Mulheres vítimas de violência doméstica poderão contar com um suporte maior no Sistema Único de Saúde (SUS). Isso porque o Ministério da Saúde anunciou nesta quinta-feira (5/2) um conjunto de ações voltadas ao acolhimento e acompanhamento especializado, incluindo a oferta de teleatendimento em saúde mental, a ampliação do acesso à reconstrução dentária e iniciativas para aprimorar o registro de casos de feminicídio.
Segundo a pasta, a oferta de reconstrução dentária gratuita para vítimas de agressões físicas será feita por meio do programa Brasil Sorridente. O tratamento inclui procedimentos como próteses, implantes e restaurações.
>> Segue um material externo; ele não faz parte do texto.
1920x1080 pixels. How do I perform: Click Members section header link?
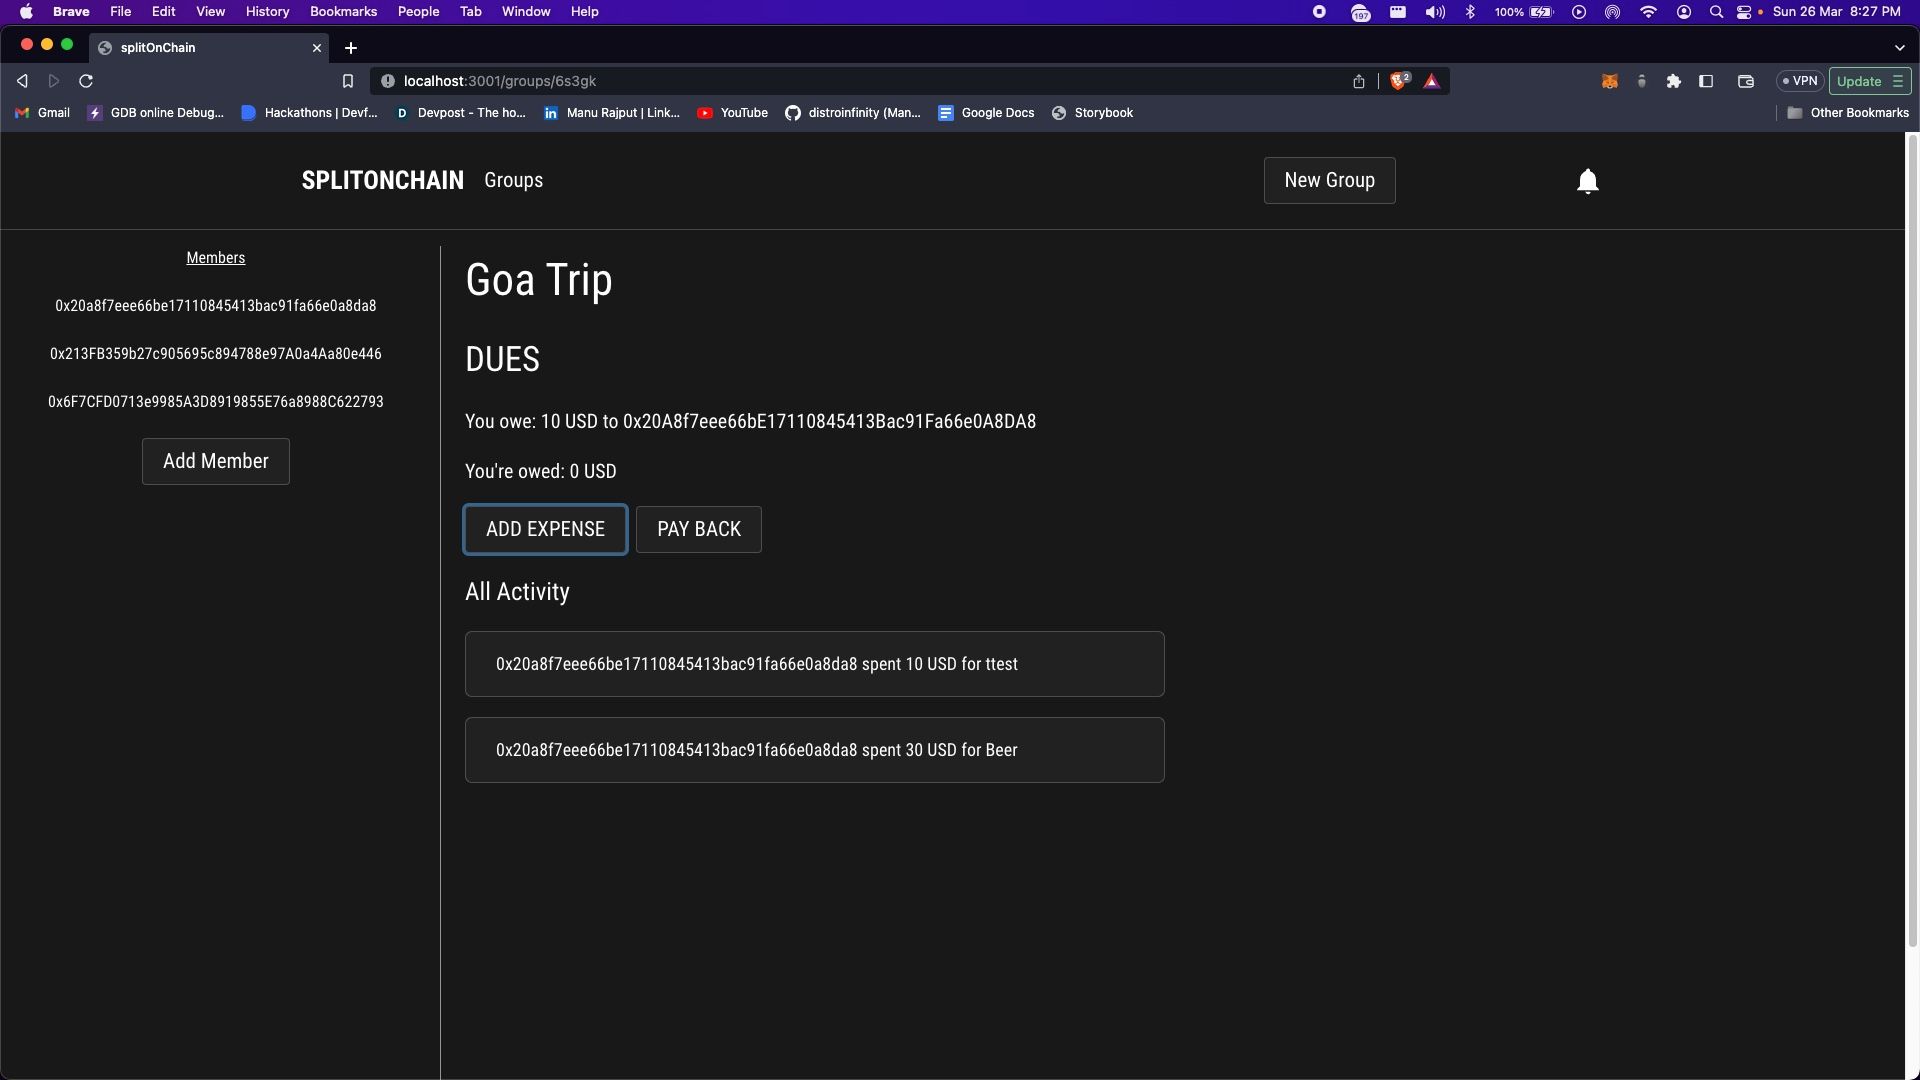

Para ampliar a capacidade de atendimento, o governo federal pretende usar unidades odontológicas móveis equipadas com scanners e impressoras 3D, que vão auxiliar na produção de próteses e outros dispositivos necessários aos tratamentos.
Outra medida, é o teleatendimento psicológico será disponibilizado inicialmente no Rio de Janeiro e em Recife, com previsão de expansão gradual para municípios com mais de 150 mil habitantes até maio e para todo o país até junho. A iniciativa busca oferecer acolhimento e acompanhamento especializado a mulheres em situação de violência ou vulnerabilidade psicossocial.
Durante o anúncio, o ministro da Saúde, Alexandre Padilha, também informou que solicitou à Organização Mundial da Saúde (OMS) a inclusão da categoria “feminicídio” na Classificação Internacional de Doenças (CID-11). O intuito é melhorar a identificação e o registro das mortes de mulheres motivadas por violência de gênero , além de contribuir para a elaboração de políticas públicas mais eficazes de prevenção.